_GIVEN EXERCISE_. Put the data below into a Markdown table with two columns, No. and Line. Give each nonblank line its own row, numbered in order.

------ EXCERPTED RECORDS

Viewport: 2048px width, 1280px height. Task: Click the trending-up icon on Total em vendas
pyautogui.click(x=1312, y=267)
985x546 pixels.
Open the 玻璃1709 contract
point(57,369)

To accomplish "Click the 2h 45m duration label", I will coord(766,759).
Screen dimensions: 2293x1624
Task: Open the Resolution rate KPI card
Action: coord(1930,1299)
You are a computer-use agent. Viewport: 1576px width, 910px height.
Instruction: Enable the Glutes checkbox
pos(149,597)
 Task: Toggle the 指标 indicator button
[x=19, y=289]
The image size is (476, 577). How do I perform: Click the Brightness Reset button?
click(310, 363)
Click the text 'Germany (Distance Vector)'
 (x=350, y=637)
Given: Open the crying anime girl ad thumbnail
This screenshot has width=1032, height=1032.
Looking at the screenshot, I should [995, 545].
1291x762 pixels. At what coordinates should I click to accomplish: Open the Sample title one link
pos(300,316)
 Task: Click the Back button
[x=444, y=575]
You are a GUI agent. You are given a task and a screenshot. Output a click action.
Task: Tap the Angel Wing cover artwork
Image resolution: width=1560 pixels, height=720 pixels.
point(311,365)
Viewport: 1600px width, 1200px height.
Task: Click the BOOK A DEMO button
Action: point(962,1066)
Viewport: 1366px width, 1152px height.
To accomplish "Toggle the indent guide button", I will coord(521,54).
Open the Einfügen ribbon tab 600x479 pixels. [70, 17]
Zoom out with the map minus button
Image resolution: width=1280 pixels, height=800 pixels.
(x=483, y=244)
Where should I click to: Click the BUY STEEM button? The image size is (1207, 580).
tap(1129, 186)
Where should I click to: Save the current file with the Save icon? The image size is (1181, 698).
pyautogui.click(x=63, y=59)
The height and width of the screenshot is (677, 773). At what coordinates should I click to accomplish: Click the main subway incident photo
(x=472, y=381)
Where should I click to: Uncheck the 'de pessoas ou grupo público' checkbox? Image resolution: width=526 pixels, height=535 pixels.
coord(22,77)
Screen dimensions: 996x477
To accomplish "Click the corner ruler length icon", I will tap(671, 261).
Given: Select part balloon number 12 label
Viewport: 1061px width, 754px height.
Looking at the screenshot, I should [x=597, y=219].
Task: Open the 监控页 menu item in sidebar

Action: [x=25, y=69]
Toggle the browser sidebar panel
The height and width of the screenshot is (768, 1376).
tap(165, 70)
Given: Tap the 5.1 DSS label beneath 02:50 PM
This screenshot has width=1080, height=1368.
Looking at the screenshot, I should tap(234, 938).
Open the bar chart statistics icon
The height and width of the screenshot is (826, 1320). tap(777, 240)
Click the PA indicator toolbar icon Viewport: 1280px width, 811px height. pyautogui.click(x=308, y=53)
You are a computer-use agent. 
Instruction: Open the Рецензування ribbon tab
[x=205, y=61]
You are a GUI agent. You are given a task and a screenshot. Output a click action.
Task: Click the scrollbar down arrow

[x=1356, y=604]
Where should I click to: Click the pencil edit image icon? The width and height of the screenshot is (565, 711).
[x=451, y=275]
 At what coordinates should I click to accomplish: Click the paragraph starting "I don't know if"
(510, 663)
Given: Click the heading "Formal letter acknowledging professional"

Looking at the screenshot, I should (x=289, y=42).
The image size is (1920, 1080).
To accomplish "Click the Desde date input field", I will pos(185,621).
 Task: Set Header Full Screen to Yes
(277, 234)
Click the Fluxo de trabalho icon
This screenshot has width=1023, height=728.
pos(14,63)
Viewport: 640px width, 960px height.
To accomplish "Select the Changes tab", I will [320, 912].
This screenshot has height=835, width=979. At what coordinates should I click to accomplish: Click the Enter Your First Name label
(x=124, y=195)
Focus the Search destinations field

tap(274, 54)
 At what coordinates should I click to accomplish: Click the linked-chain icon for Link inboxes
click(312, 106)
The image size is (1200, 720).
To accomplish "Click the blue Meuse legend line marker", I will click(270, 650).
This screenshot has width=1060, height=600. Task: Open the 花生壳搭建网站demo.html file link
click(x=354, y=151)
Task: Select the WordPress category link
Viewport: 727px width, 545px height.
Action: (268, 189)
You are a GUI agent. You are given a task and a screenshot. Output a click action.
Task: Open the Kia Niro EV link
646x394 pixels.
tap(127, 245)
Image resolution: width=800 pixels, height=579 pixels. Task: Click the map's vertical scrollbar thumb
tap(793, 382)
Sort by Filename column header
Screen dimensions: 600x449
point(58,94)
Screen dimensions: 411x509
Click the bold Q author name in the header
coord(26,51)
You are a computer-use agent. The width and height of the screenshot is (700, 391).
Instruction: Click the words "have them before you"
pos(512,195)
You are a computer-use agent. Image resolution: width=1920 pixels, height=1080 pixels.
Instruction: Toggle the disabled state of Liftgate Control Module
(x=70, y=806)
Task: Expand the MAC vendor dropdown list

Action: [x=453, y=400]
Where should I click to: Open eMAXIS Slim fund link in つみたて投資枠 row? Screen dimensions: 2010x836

------------

_TASK RESPONSE_.
| No. | Line |
|---|---|
| 1 | Viewport: 2048px width, 1280px height. Task: Click the trending-up icon on Total em vendas |
| 2 | pyautogui.click(x=1312, y=267) |
| 3 | 985x546 pixels. |
| 4 | Open the 玻璃1709 contract |
| 5 | point(57,369) |
| 6 | To accomplish "Click the 2h 45m duration label", I will coord(766,759). |
| 7 | Screen dimensions: 2293x1624 |
| 8 | Task: Open the Resolution rate KPI card |
| 9 | Action: coord(1930,1299) |
| 10 | You are a computer-use agent. Viewport: 1576px width, 910px height. |
| 11 | Instruction: Enable the Glutes checkbox |
| 12 | pos(149,597) |
| 13 |  Task: Toggle the 指标 indicator button |
| 14 | [x=19, y=289] |
| 15 | The image size is (476, 577). How do I perform: Click the Brightness Reset button? |
| 16 | click(310, 363) |
| 17 | Click the text 'Germany (Distance Vector)' |
| 18 |  (x=350, y=637) |
| 19 | Given: Open the crying anime girl ad thumbnail |
| 20 | This screenshot has width=1032, height=1032. |
| 21 | Looking at the screenshot, I should [995, 545]. |
| 22 | 1291x762 pixels. At what coordinates should I click to accomplish: Open the Sample title one link |
| 23 | pos(300,316) |
| 24 |  Task: Click the Back button |
| 25 | [x=444, y=575] |
| 26 | You are a GUI agent. You are given a task and a screenshot. Output a click action. |
| 27 | Task: Tap the Angel Wing cover artwork |
| 28 | Image resolution: width=1560 pixels, height=720 pixels. |
| 29 | point(311,365) |
| 30 | Viewport: 1600px width, 1200px height. |
| 31 | Task: Click the BOOK A DEMO button |
| 32 | Action: point(962,1066) |
| 33 | Viewport: 1366px width, 1152px height. |
| 34 | To accomplish "Toggle the indent guide button", I will coord(521,54). |
| 35 | Open the Einfügen ribbon tab 600x479 pixels. [70, 17] |
| 36 | Zoom out with the map minus button |
| 37 | Image resolution: width=1280 pixels, height=800 pixels. |
| 38 | (x=483, y=244) |
| 39 | Where should I click to: Click the BUY STEEM button? The image size is (1207, 580). |
| 40 | tap(1129, 186) |
| 41 | Where should I click to: Save the current file with the Save icon? The image size is (1181, 698). |
| 42 | pyautogui.click(x=63, y=59) |
| 43 | The height and width of the screenshot is (677, 773). At what coordinates should I click to accomplish: Click the main subway incident photo |
| 44 | (x=472, y=381) |
| 45 | Where should I click to: Uncheck the 'de pessoas ou grupo público' checkbox? Image resolution: width=526 pixels, height=535 pixels. |
| 46 | coord(22,77) |
| 47 | Screen dimensions: 996x477 |
| 48 | To accomplish "Click the corner ruler length icon", I will tap(671, 261). |
| 49 | Given: Select part balloon number 12 label |
| 50 | Viewport: 1061px width, 754px height. |
| 51 | Looking at the screenshot, I should [x=597, y=219]. |
| 52 | Task: Open the 监控页 menu item in sidebar |
| 53 | Action: [x=25, y=69] |
| 54 | Toggle the browser sidebar panel |
| 55 | The height and width of the screenshot is (768, 1376). |
| 56 | tap(165, 70) |
| 57 | Given: Tap the 5.1 DSS label beneath 02:50 PM |
| 58 | This screenshot has width=1080, height=1368. |
| 59 | Looking at the screenshot, I should tap(234, 938). |
| 60 | Open the bar chart statistics icon |
| 61 | The height and width of the screenshot is (826, 1320). tap(777, 240) |
| 62 | Click the PA indicator toolbar icon Viewport: 1280px width, 811px height. pyautogui.click(x=308, y=53) |
| 63 | You are a computer-use agent.  |
| 64 | Instruction: Open the Рецензування ribbon tab |
| 65 | [x=205, y=61] |
| 66 | You are a GUI agent. You are given a task and a screenshot. Output a click action. |
| 67 | Task: Click the scrollbar down arrow |
| 68 | [x=1356, y=604] |
| 69 | Where should I click to: Click the pencil edit image icon? The width and height of the screenshot is (565, 711). |
| 70 | [x=451, y=275] |
| 71 |  At what coordinates should I click to accomplish: Click the paragraph starting "I don't know if" |
| 72 | (510, 663) |
| 73 | Given: Click the heading "Formal letter acknowledging professional" |
| 74 | Looking at the screenshot, I should (x=289, y=42). |
| 75 | The image size is (1920, 1080). |
| 76 | To accomplish "Click the Desde date input field", I will pos(185,621). |
| 77 |  Task: Set Header Full Screen to Yes |
| 78 | (277, 234) |
| 79 | Click the Fluxo de trabalho icon |
| 80 | This screenshot has width=1023, height=728. |
| 81 | pos(14,63) |
| 82 | Viewport: 640px width, 960px height. |
| 83 | To accomplish "Select the Changes tab", I will [320, 912]. |
| 84 | This screenshot has height=835, width=979. At what coordinates should I click to accomplish: Click the Enter Your First Name label |
| 85 | (x=124, y=195) |
| 86 | Focus the Search destinations field |
| 87 | tap(274, 54) |
| 88 |  At what coordinates should I click to accomplish: Click the linked-chain icon for Link inboxes |
| 89 | click(312, 106) |
| 90 | The image size is (1200, 720). |
| 91 | To accomplish "Click the blue Meuse legend line marker", I will click(270, 650). |
| 92 | This screenshot has width=1060, height=600. Task: Open the 花生壳搭建网站demo.html file link |
| 93 | click(x=354, y=151) |
| 94 | Task: Select the WordPress category link |
| 95 | Viewport: 727px width, 545px height. |
| 96 | Action: (268, 189) |
| 97 | You are a GUI agent. You are given a task and a screenshot. Output a click action. |
| 98 | Task: Open the Kia Niro EV link |
| 99 | 646x394 pixels. |
| 100 | tap(127, 245) |
| 101 | Image resolution: width=800 pixels, height=579 pixels. Task: Click the map's vertical scrollbar thumb |
| 102 | tap(793, 382) |
| 103 | Sort by Filename column header |
| 104 | Screen dimensions: 600x449 |
| 105 | point(58,94) |
| 106 | Screen dimensions: 411x509 |
| 107 | Click the bold Q author name in the header |
| 108 | coord(26,51) |
| 109 | You are a computer-use agent. The width and height of the screenshot is (700, 391). |
| 110 | Instruction: Click the words "have them before you" |
| 111 | pos(512,195) |
| 112 | You are a computer-use agent. Image resolution: width=1920 pixels, height=1080 pixels. |
| 113 | Instruction: Toggle the disabled state of Liftgate Control Module |
| 114 | (x=70, y=806) |
| 115 | Task: Expand the MAC vendor dropdown list |
| 116 | Action: [x=453, y=400] |
| 117 | Where should I click to: Open eMAXIS Slim fund link in つみたて投資枠 row? Screen dimensions: 2010x836 |